You can try the following spark SQL:
call hive_sync(table => 'a', metastore_uri => 'uri');
All the params are as follows:
private val PARAMETERS = Array[ProcedureParameter](
ProcedureParameter.required(0, "table", DataTypes.StringType),
ProcedureParameter.optional(1, "metastore_uri", DataTypes.StringType, ""),
ProcedureParameter.optional(2, "username", DataTypes.StringType, ""),
ProcedureParameter.optional(3, "password", DataTypes.StringType, ""),
ProcedureParameter.optional(4, "use_jdbc", DataTypes.StringType, ""),
ProcedureParameter.optional(5, "mode", DataTypes.StringType, ""),
ProcedureParameter.optional(6, "partition_fields", DataTypes.StringType, ""),
ProcedureParameter.optional(7, "partition_extractor_class", DataTypes.StringType, ""),
ProcedureParameter.optional(8, "strategy", DataTypes.StringType, ""),
ProcedureParameter.optional(9, "sync_incremental", DataTypes.StringType, "")
)
Keep in mind that this procedure requires you already have a table.
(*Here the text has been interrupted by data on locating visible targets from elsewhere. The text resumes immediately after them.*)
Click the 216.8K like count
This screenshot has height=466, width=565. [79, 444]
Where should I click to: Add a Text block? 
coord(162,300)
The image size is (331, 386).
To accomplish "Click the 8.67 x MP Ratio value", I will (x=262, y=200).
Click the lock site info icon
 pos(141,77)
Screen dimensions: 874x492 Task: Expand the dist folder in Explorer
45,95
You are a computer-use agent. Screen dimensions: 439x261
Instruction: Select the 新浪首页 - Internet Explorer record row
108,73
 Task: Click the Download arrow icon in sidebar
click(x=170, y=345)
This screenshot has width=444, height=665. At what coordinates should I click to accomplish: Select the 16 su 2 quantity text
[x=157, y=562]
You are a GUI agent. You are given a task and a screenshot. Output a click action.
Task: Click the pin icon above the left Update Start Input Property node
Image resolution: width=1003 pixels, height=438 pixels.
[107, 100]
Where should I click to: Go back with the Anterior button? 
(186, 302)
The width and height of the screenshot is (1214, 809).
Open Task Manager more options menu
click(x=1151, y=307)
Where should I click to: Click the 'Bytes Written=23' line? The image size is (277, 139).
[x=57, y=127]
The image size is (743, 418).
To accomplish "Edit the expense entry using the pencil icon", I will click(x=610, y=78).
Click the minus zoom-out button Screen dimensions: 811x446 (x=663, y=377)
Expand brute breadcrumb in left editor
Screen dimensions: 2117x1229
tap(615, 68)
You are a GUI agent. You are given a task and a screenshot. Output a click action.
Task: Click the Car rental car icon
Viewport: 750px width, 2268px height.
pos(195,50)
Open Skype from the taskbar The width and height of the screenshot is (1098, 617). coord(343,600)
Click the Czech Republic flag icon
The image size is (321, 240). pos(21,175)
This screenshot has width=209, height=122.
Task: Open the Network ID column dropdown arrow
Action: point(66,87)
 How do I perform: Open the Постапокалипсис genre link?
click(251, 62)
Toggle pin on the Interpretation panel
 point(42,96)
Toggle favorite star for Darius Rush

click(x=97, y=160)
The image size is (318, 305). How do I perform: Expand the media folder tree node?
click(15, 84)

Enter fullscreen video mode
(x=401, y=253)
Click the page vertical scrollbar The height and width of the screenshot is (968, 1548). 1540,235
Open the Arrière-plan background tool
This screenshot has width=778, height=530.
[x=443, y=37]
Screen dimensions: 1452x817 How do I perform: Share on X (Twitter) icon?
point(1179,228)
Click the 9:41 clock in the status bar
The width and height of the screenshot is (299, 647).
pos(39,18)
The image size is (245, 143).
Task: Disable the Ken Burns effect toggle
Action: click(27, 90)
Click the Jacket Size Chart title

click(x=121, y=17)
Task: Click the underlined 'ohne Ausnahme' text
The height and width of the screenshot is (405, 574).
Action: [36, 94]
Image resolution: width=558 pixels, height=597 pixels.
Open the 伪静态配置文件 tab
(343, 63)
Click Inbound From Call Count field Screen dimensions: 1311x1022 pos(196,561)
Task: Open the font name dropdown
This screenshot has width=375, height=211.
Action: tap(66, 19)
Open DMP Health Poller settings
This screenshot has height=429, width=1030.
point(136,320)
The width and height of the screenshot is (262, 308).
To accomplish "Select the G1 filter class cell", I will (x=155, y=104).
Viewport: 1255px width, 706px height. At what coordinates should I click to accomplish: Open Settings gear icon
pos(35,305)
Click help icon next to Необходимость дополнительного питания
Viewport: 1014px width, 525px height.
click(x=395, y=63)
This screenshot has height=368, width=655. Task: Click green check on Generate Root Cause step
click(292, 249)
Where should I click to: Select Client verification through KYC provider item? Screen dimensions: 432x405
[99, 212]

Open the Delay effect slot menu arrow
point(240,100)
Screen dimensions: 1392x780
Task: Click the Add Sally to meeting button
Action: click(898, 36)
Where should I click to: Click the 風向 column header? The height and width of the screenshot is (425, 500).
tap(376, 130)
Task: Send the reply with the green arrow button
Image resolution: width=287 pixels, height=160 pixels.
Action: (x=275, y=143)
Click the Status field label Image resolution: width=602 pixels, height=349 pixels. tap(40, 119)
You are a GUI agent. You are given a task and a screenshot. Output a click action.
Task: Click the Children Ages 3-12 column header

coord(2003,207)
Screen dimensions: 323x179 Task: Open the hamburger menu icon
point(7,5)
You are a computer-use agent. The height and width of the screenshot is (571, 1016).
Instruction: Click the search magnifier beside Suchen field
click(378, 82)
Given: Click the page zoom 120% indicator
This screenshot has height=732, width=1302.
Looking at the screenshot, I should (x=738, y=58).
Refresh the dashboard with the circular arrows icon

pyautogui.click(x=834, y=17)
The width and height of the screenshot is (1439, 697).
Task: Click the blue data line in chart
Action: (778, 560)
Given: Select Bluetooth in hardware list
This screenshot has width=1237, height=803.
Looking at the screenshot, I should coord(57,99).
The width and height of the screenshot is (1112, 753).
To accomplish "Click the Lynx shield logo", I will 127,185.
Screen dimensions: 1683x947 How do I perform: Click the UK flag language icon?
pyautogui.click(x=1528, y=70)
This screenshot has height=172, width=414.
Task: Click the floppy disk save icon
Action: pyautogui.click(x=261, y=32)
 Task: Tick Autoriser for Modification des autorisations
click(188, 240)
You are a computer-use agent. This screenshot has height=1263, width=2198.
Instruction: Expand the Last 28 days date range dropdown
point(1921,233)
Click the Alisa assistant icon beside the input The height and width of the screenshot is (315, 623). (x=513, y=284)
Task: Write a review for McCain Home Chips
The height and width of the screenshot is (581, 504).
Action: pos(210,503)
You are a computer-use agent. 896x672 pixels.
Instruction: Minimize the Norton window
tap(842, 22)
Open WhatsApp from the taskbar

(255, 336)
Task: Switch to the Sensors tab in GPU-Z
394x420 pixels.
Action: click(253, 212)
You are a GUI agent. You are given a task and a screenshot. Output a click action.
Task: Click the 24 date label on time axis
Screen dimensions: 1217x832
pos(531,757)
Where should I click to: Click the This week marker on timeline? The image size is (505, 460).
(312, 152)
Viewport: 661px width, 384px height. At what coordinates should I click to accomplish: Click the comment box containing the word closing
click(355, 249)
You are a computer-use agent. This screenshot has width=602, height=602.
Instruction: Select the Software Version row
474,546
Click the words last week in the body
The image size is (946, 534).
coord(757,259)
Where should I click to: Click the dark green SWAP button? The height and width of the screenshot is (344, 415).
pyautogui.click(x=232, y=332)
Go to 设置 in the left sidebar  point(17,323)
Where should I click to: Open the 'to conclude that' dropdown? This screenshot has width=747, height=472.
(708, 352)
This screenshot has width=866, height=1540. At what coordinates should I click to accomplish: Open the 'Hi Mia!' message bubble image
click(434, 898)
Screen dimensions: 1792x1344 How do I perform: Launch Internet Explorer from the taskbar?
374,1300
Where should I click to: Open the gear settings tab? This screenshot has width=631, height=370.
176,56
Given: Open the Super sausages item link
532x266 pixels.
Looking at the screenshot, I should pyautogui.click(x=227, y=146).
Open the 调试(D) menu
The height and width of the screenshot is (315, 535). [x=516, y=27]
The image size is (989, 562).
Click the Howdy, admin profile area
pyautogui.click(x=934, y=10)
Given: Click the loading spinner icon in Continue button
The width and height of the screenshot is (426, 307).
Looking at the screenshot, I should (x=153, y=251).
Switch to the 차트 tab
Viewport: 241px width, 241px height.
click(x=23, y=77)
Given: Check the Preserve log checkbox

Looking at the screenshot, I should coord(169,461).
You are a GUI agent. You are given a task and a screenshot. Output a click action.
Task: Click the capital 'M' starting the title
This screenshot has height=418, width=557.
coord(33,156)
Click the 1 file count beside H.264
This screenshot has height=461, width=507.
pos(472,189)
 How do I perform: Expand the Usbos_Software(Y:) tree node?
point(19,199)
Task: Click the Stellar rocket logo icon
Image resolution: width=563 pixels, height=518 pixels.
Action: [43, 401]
If you need to create a table by spark, try to use HiveSyncTool directly. You can see the code in HiveSyncProcedure which illustrate how to construct a HiveSyncTool.
@qidian99 Let us know in case you face any issues while trying this. Feel free to close this issue if it worked. Thanks.
@qidian99 Closing this. Please reopen or create new one in case you face further issues. Thanks.